What you need to do.
Please copy every line of the data in which the string "agent" appears.

Collected data
——

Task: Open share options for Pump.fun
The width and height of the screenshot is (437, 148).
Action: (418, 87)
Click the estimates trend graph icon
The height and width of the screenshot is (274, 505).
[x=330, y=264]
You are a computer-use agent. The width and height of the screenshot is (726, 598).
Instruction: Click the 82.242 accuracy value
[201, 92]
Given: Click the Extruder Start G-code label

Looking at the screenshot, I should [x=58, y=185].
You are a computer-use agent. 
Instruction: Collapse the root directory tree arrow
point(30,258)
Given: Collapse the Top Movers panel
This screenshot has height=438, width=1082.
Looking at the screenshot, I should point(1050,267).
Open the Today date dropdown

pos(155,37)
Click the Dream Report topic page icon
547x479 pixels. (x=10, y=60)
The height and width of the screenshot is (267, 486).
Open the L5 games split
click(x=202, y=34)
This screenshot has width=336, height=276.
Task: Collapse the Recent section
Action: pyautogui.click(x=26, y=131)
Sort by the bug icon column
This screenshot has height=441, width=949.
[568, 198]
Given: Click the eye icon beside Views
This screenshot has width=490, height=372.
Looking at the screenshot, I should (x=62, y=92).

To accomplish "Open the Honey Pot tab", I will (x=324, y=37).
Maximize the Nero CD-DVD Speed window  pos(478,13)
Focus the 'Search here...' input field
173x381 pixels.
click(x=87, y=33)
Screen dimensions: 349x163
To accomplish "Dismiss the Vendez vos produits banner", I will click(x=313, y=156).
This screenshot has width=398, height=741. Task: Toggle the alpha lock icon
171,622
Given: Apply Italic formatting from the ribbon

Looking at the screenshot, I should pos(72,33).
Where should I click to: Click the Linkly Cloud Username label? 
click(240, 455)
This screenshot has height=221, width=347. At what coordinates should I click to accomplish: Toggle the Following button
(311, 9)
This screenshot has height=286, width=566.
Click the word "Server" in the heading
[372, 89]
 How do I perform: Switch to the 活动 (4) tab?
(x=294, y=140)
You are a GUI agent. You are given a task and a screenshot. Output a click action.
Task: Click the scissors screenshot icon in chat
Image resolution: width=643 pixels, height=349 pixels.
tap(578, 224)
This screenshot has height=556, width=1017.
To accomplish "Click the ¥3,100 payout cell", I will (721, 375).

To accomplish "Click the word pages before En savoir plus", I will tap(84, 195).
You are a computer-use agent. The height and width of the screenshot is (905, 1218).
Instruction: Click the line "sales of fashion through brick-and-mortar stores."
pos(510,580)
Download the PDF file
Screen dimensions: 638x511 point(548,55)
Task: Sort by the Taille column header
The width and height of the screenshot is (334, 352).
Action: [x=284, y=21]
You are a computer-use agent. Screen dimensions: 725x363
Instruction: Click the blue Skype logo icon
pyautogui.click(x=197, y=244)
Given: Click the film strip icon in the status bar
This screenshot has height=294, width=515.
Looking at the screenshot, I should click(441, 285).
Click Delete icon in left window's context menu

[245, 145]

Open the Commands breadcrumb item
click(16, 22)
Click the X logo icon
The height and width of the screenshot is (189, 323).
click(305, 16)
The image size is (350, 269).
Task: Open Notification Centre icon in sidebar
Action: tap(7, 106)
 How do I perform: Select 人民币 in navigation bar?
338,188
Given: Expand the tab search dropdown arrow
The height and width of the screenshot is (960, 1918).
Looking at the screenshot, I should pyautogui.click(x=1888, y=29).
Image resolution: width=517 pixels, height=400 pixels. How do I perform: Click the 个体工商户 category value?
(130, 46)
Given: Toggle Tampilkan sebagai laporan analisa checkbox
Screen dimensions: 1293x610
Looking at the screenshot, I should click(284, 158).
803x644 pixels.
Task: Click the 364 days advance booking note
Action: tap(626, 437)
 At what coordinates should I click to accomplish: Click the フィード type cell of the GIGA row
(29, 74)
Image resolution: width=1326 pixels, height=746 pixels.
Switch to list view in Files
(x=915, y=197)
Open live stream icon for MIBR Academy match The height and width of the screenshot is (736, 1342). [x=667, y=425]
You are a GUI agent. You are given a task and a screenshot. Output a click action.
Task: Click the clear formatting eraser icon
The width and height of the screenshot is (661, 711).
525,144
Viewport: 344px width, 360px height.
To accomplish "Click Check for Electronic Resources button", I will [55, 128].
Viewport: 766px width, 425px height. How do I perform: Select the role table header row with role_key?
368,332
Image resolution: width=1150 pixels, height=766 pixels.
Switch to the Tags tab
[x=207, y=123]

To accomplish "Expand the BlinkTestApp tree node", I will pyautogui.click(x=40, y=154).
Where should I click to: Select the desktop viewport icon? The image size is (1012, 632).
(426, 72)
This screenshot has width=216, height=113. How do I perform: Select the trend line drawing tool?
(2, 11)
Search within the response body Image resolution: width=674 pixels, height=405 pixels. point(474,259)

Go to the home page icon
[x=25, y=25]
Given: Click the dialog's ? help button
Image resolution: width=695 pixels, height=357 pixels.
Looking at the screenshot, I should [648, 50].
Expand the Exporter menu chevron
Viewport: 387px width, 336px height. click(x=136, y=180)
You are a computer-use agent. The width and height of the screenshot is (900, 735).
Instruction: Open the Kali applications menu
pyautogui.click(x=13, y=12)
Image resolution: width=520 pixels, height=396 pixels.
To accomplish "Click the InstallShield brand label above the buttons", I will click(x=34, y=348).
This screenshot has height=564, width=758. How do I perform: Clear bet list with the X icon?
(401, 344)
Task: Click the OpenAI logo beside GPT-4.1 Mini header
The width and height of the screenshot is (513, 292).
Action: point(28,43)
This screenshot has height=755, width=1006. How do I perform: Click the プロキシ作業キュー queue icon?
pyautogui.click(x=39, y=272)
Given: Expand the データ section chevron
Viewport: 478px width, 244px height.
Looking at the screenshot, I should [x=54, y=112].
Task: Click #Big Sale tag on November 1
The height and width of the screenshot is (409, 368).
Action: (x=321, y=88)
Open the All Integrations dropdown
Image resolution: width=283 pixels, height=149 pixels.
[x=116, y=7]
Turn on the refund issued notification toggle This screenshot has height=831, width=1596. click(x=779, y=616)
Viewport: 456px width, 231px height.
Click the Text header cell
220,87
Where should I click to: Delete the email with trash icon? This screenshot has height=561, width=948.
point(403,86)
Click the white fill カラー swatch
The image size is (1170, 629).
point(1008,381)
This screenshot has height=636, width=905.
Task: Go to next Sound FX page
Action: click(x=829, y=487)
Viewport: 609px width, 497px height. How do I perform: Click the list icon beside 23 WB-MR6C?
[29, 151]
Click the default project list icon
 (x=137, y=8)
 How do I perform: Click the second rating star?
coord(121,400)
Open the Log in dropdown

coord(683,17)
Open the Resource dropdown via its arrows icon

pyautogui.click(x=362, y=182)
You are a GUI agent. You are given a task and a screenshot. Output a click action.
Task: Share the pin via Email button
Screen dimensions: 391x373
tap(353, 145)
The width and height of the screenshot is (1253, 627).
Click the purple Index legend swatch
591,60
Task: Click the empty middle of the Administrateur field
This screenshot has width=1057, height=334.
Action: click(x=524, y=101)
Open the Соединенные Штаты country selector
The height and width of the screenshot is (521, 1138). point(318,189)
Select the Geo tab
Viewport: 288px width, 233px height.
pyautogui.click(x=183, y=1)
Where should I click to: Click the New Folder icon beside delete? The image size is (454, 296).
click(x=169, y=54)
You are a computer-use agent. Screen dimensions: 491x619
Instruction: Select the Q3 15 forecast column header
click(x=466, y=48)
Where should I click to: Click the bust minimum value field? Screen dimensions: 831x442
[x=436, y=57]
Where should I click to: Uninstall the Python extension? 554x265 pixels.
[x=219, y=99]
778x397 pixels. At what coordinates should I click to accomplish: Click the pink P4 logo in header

——

Expected output.
You are a computer-use agent. The width and height of the screenshot is (726, 598).
You are a computer-use agent. 
You are a GUI agent. You are given a task and a screenshot. Output a click action.
You are a computer-use agent. The height and width of the screenshot is (905, 1218).
You are a computer-use agent. Screen dimensions: 725x363
You are a GUI agent. You are given a task and a screenshot. Output a click action.
You are a computer-use agent. The width and height of the screenshot is (900, 735).
You are a GUI agent. You are given a task and a screenshot. Output a click action.
You are a computer-use agent. Screen dimensions: 491x619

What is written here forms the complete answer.